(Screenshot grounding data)
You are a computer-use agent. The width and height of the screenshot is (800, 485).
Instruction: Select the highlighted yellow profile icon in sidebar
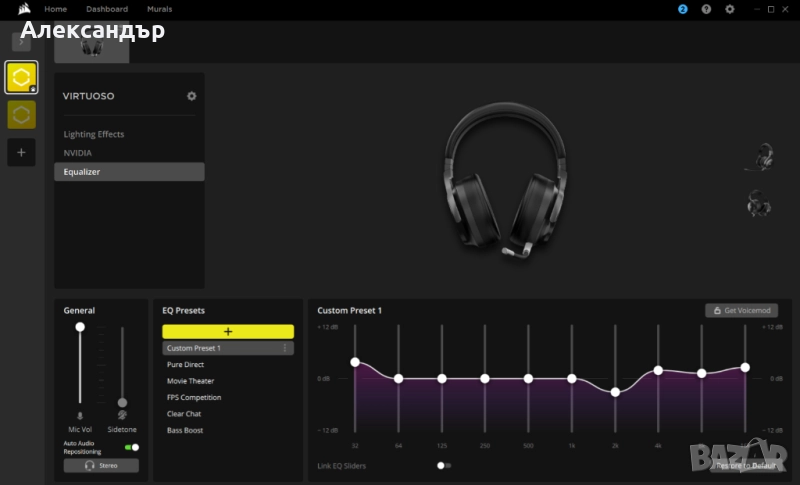tap(21, 77)
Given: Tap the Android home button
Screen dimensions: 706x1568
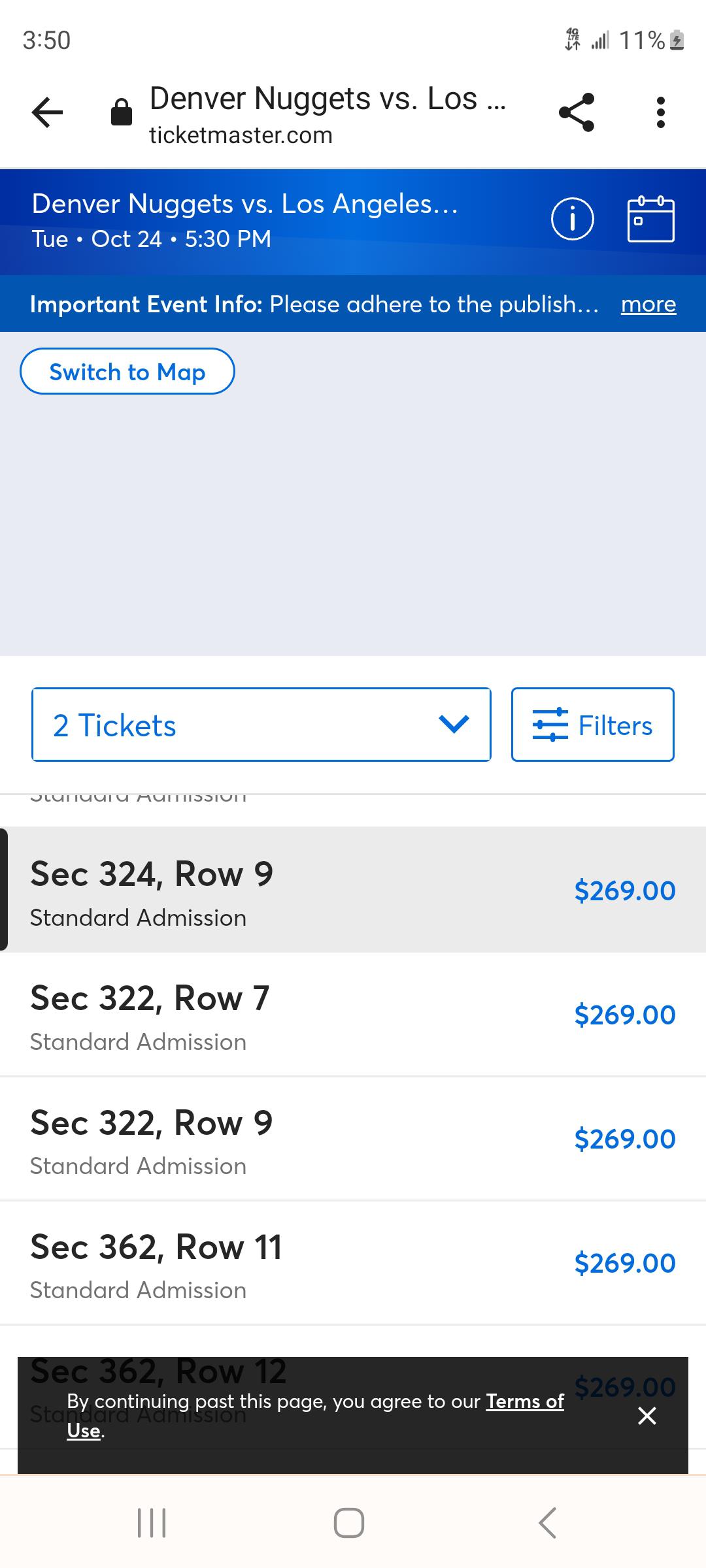Looking at the screenshot, I should click(349, 1523).
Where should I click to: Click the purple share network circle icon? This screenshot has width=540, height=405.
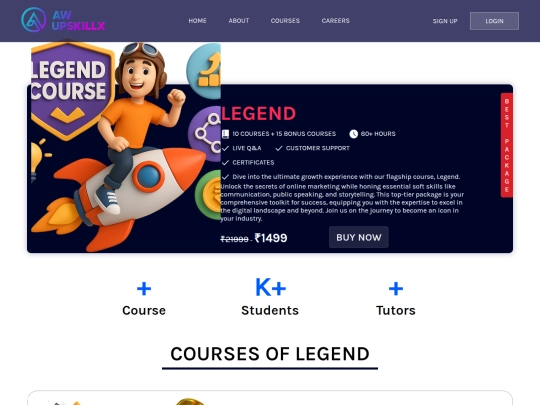tap(205, 134)
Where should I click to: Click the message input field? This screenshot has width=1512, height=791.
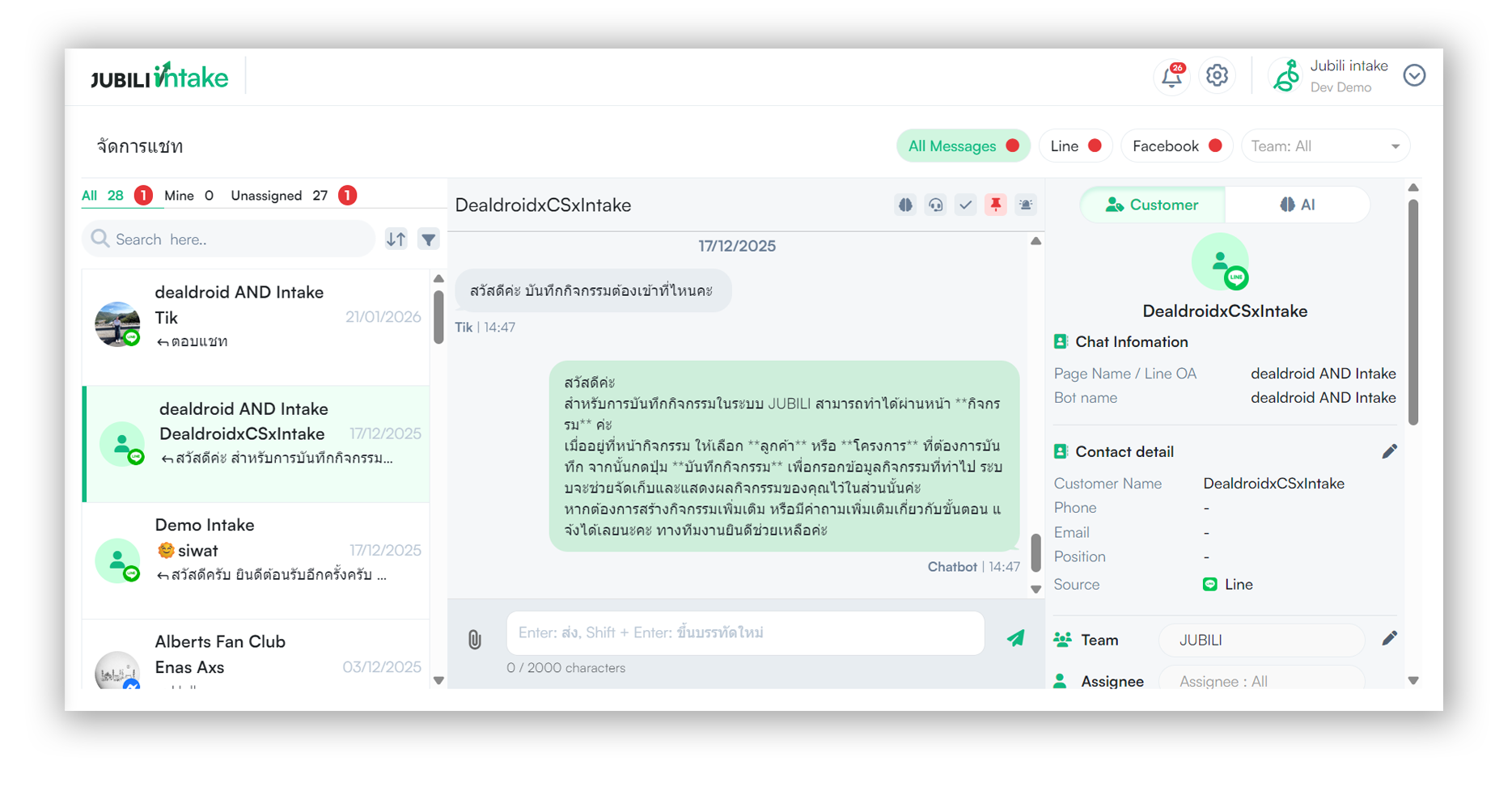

### Problem details:
Leaving out the pictures, print every record exactly as written.

### Reply to the task:
You are a computer-use agent. The width and height of the screenshot is (800, 485).
Instruction: Select the highlighted yellow profile icon in sidebar
tap(21, 77)
Given: Tap the Android home button
Screen dimensions: 706x1568
Looking at the screenshot, I should click(349, 1523).
Where should I click to: Click the purple share network circle icon? This screenshot has width=540, height=405.
tap(205, 134)
Where should I click to: Click the message input field? This screenshot has width=1512, height=791.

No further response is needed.